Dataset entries
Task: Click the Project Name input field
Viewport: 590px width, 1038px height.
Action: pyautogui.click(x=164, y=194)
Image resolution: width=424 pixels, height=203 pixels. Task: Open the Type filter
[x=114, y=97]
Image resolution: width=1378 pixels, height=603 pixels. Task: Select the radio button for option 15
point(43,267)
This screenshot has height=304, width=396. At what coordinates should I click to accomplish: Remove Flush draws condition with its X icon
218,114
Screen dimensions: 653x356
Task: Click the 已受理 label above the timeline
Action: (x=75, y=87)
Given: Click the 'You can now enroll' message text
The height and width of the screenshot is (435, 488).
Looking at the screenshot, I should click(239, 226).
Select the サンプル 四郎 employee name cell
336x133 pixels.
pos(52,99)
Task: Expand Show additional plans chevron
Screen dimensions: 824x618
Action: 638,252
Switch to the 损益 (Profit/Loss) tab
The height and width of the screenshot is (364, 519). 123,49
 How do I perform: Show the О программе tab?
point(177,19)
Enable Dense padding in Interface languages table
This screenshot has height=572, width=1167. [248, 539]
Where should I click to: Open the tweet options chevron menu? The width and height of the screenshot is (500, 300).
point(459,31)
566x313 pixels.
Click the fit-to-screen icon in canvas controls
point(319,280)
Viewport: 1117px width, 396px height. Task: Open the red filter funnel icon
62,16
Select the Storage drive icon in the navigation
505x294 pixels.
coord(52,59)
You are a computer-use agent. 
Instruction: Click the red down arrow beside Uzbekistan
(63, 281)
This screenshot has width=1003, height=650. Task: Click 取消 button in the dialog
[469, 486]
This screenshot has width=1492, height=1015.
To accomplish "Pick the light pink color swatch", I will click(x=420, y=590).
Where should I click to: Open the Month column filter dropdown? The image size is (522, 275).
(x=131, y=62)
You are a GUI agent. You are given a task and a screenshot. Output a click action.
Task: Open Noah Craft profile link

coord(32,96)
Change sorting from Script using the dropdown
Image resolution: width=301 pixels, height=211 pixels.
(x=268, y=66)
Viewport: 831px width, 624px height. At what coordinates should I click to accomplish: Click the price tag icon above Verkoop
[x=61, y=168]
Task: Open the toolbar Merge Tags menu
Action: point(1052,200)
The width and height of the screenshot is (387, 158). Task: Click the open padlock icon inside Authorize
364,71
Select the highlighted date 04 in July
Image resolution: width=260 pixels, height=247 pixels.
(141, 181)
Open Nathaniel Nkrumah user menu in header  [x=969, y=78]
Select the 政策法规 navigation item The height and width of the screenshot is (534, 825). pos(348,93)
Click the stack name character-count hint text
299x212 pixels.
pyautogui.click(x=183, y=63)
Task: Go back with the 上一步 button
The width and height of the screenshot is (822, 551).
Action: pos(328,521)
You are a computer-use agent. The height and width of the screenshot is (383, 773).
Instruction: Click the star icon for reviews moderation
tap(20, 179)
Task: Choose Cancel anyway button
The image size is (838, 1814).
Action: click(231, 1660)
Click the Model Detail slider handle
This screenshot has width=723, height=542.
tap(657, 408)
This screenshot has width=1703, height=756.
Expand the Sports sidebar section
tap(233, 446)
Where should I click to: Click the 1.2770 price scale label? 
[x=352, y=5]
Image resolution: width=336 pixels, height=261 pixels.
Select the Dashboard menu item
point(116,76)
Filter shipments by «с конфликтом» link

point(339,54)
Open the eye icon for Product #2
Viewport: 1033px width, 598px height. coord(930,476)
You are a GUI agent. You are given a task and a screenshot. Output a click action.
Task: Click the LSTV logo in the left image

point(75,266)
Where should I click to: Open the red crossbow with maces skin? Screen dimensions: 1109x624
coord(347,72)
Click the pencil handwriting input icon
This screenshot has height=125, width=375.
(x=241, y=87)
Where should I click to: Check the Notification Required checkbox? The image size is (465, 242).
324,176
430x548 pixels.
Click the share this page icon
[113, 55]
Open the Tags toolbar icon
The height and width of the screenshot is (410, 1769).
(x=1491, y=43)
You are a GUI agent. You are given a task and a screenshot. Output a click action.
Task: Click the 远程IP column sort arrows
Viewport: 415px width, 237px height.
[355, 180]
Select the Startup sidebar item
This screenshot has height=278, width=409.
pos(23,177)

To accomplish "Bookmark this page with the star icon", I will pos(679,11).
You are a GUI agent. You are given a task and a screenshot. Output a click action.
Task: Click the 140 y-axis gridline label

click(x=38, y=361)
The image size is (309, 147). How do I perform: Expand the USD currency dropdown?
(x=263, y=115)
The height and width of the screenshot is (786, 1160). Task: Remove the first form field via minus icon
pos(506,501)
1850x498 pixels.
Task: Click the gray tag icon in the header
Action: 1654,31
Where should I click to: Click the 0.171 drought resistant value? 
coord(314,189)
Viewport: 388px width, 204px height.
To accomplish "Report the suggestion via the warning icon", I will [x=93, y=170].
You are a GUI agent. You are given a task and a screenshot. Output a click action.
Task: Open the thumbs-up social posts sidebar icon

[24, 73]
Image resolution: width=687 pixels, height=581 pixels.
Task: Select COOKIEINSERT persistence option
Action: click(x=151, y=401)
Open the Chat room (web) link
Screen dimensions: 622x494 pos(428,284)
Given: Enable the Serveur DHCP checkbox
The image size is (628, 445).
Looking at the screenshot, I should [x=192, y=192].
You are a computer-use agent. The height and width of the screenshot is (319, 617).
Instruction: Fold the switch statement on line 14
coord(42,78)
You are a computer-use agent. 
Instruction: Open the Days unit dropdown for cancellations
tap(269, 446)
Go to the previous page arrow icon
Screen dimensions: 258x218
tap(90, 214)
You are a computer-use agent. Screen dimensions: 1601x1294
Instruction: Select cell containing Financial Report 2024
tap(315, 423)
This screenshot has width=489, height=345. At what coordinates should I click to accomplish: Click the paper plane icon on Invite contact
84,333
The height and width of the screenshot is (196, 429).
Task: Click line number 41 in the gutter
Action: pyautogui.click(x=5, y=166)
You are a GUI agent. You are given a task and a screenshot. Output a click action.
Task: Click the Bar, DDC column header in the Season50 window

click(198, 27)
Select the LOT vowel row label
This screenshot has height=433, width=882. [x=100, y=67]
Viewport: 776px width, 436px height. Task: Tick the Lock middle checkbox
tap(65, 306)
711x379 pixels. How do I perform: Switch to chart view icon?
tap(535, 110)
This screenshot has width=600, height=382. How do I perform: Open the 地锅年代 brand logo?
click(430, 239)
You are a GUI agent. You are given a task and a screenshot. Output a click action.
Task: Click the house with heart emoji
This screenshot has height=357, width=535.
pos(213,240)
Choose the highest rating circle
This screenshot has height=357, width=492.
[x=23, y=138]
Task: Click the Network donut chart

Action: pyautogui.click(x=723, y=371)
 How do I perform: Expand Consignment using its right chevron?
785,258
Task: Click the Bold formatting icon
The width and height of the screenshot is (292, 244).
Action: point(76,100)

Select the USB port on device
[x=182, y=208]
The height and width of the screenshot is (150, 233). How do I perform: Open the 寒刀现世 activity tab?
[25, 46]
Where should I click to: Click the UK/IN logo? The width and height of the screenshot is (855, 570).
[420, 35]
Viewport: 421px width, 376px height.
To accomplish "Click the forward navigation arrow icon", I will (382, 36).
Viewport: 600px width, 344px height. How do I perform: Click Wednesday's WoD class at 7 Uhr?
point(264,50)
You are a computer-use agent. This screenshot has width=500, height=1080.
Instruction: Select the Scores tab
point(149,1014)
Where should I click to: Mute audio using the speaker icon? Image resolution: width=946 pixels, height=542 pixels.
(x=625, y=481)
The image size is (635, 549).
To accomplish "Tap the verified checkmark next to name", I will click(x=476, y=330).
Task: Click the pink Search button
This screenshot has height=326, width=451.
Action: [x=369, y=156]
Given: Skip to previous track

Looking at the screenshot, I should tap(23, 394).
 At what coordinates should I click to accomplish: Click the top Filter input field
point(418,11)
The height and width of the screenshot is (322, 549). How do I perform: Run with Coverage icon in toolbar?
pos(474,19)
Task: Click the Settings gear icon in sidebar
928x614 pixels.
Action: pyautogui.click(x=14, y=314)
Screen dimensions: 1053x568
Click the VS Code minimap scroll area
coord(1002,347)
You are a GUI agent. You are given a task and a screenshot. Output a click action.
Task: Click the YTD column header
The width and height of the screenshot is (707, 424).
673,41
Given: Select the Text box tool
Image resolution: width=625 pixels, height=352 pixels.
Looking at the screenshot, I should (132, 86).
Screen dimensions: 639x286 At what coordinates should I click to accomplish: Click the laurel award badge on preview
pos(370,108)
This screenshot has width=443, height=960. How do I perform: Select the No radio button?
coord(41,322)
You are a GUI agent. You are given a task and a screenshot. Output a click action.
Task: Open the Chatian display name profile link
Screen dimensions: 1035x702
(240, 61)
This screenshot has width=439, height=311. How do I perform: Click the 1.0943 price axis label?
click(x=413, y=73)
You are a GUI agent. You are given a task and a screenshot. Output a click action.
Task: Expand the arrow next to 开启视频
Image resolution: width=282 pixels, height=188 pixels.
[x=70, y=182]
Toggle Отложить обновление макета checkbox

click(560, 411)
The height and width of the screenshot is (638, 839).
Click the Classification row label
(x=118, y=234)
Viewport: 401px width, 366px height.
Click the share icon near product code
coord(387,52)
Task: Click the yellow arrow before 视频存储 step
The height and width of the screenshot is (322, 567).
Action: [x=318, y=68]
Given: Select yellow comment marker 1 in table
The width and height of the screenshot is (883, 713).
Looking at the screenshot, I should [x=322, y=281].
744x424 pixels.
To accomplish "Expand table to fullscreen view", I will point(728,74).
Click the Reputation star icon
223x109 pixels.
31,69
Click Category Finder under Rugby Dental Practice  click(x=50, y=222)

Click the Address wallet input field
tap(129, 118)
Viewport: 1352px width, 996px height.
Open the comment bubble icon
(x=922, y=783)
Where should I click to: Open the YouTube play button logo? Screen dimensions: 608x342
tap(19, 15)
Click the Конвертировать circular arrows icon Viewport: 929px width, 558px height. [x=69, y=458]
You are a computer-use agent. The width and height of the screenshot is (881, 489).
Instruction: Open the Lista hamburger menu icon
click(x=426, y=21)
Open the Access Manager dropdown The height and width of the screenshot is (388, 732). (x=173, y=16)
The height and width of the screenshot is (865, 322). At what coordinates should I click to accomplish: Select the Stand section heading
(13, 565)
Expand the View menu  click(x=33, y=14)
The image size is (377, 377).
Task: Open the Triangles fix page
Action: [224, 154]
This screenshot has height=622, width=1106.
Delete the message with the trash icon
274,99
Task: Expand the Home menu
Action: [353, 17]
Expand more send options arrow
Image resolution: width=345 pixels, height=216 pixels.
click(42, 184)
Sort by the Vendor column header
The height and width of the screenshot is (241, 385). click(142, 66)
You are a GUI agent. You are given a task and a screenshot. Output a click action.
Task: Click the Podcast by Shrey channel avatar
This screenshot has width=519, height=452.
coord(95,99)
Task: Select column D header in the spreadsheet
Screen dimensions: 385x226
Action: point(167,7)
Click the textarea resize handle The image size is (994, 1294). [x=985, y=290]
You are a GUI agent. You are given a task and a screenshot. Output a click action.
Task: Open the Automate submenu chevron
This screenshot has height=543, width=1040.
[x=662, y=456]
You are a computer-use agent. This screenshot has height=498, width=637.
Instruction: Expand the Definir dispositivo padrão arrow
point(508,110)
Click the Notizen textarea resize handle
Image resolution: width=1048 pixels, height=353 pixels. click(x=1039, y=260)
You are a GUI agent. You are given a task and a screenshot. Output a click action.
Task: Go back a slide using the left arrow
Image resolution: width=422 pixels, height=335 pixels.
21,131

=== AIM OF THE TASK ===
Retrieve all lines from the data that contain the string "arrows".

=== RESULT BELOW ===
Task: Click the 远程IP column sort arrows
Click the Конвертировать circular arrows icon Viewport: 929px width, 558px height. [x=69, y=458]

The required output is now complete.